The Marlborough Gems: Being a Collection of Works in Cameo and Intaglio Formed by George, Third Duke of Marlborough, Christie's, London, 28 June-1 July 1875, lot 109.
David Bromilow (1809-1898), Bitteswell Hall, Leicestershire, acquired from the above; thence by descent to his daughter, Julia Harriet Mary Jary, Bitteswell Hall, Leicestershire, 1898.
The Marlborough Gems: A Collection of Works in Cameo and Intaglio Formed by George, Third Duke of Marlborough, Purchased by the Late David Bromilow, Esq., of Bitteswell Hall, Lutterworth, the Property of Mrs. Jary, Christie's, London, 26-29 June 1899, lot 109.
with Francis E. Whelan (1848-1907), London, acquired from the above (according to auctioneer's book).
Charles Newton-Robinson (1853-1913), London.
Catalogue of the Valuable and Important Collection of Engraved Gems Formed by Charles Newton-Robinson Esq.; Christie's, London, 22 June 1909, lot 71.
with Spink, London, acquired from the above (according to auctioneer's book).
Giorgio Sangiorgi (1886-1965), Rome, acquired and brought to Switzerland, late 1930s; thence by continuous descent to the current owners.
Literature
18th century manuscript of the Arundel Collection, no. E 26, as "Martis paciferi imago."
A. Fountaine, The Arundel Cabinet, London, 1731, p. 9, no. E 26.
M.H. Story-Maskelyne, The Marlborough Gems: Being a Collection of Works in Cameo and Intaglio Formed by George, Third Duke of Marlborough, 1870, p. 19, no. 109.
Burlington Fine Arts Club Exhibition of Ancient Greek Art, London, 1904, p. 221, no. 176, pl. CX.
J. Boardman, et al., The Marlborough Gems, Formerly at Blenheim Palace, Oxfordshire, London, 2009, p. 82, no. 124.

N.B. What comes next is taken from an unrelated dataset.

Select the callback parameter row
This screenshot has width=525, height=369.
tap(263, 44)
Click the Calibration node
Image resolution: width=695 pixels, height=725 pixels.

J. Boardman and C. Wagner, Masterpieces in Miniature: Engraved Gems from Prehistory to the Present, London, 2018, p. 129, no. 117.
Beazley Archive Gem Database no. 124.
Exhibited
London, Burlington Fine Arts Club, Exhibition of Ancient Greek Art, 1904.

Lot Essay

This large intaglio depicts a bust of Mars wearing a crested helmet and a mantle draped over his shoulders. Boardman and Wagner (op. cit., p. 129) note that the features of the god, with his somber expression and quiet nobility, are reminiscent of the so-called Ares Borghese, a Roman creation inspired by earlier Greek types and which conforms to the classicizing tendencies popular during the Augustan era (see no. 21 in E. Simon and G. Bauchhenss, "Ares/Mars," in LIMC, vol. II). The subject was popular on coins and gems (see the glass example in the Kunsthistorisches Museum, Vienna, no. 192 in Simon and Bauchhenss, op. cit.). The large scale of the gem presented here suggests that it was perhaps worn exclusively as a pendant in antiquity and did not serve a sphragistic function.